One of the nastiest of the parasites that cause malaria may have originated in gorillas, scientists say after analyzing thousands of samples of primate feces. The findings may clear chimpanzees of much of the blame.
Previous studies had suggested that the malaria parasite Plasmodium falciparum, which infects humans, had evolved from a parasite that infected the common ancestor of humans and chimps before their lineages diverged 5 million to 7 million years ago. Another theory posited that humans had contracted the parasite from chimpanzees — as happened with HIV — possibly after hunting the primates for their meat.
To test these theories, researchers at the University of Alabama at Birmingham analyzed genetic material in samples of feces from many different types of primate species: chimpanzees, bonobos, western gorillas and eastern gorillas. Their findings were published online Wednesday in the journal Nature.
Extracting genetic information from gorillas in the wild is not an easy proposition, said Beatrice Hahn, a microbiologist at the university, who co-wrote the study.
But after studies came out showing that genetic information could be extracted from animal droppings, Hahn and her colleagues realized they were in luck: They had close to 3,000 fecal samples in storage from earlier work on the simian immunodeficiency virus, the precursor to HIV.
The researchers detected DNA from several types of
Plasmodium parasite in the chimpanzee and western gorilla samples, but no trace of the malaria-carrying bug in bonobo or eastern gorilla waste.

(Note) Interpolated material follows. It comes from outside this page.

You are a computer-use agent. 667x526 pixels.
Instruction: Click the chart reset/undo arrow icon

And the gorilla samples contained a parasite nearly identical to Plasmodium falciparum, the most common and severe of human malaria parasites. Therefore, gorillas, not chimps, must have passed on the disease, Hahn said.

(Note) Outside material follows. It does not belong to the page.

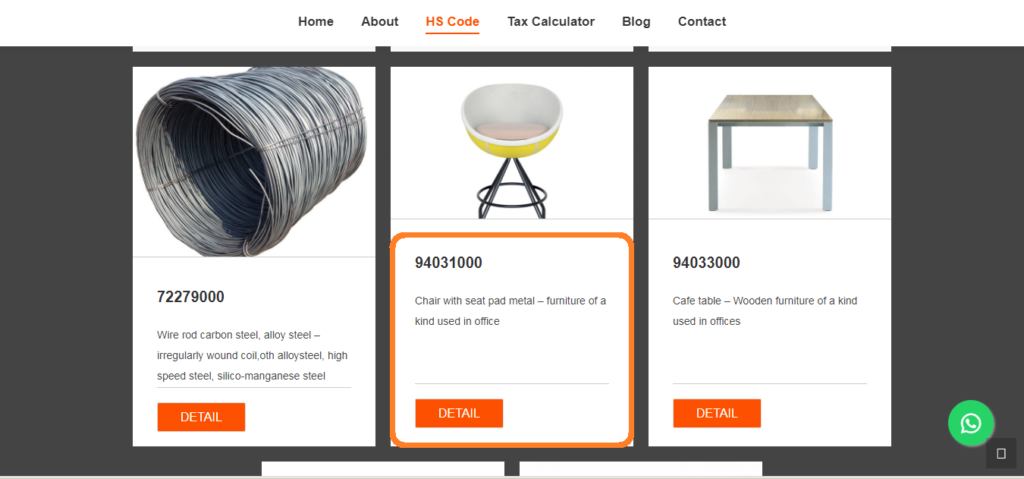Click the small square icon at bottom right
This screenshot has height=479, width=1024.
coord(1000,454)
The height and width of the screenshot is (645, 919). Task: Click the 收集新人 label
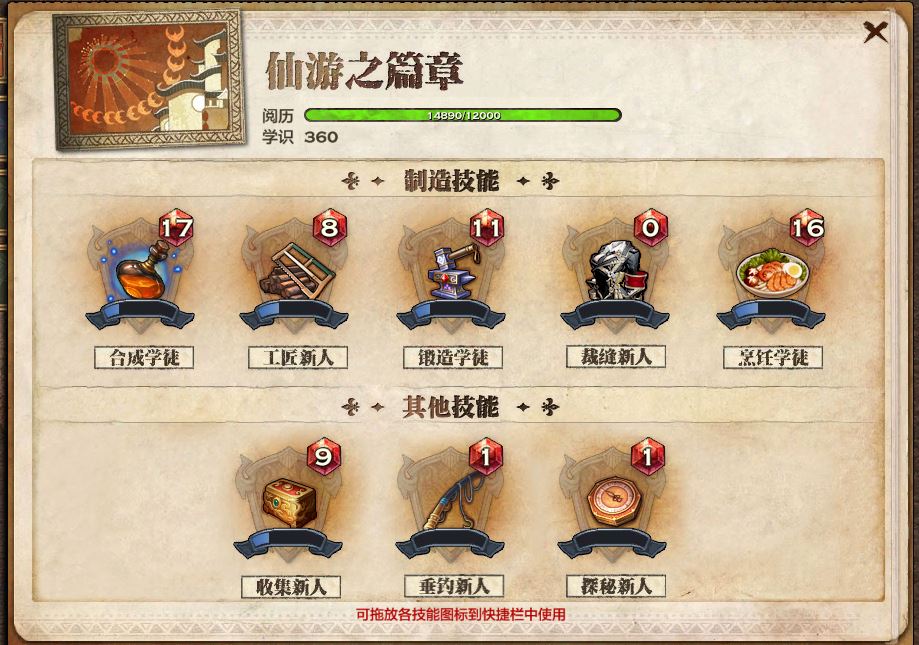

Knowing where malaria came from would bring researchers closer to understanding which diseases can jump between species, why they jump and, perhaps, whether such events might be prevented, Hahn added.
In an accompanying commentary in Nature, Penn State biology professor Edward Holmes called the results “striking,” though he added that the effort didn’t help scientists know when the parasite jumped from nonhuman primates to people.
Hahn estimated that such a one-time event might have occurred 5,000 to 300,000 years ago.
Austin Hughes, an expert on molecular evolution at the University of South Carolina in Columbia, said he was skeptical of the authors’ conclusions. He said there could be a lot more genetic diversity in the parasites infecting humans in Africa than scientists know of, and thus it was too early to say where Plasmodium falciparumoriginated.
Hughes added that he was worried that pinpointing gorillas as the source of malaria would not endear the animals to local people, some of whom kill them for meat.
“There really are serious conservation issues,” he said.
WESTERN GORILLA: A DNA study found a bug nearly identical to Plasmodium falciparum, the most severe of human malaria parasites, in gorilla feces.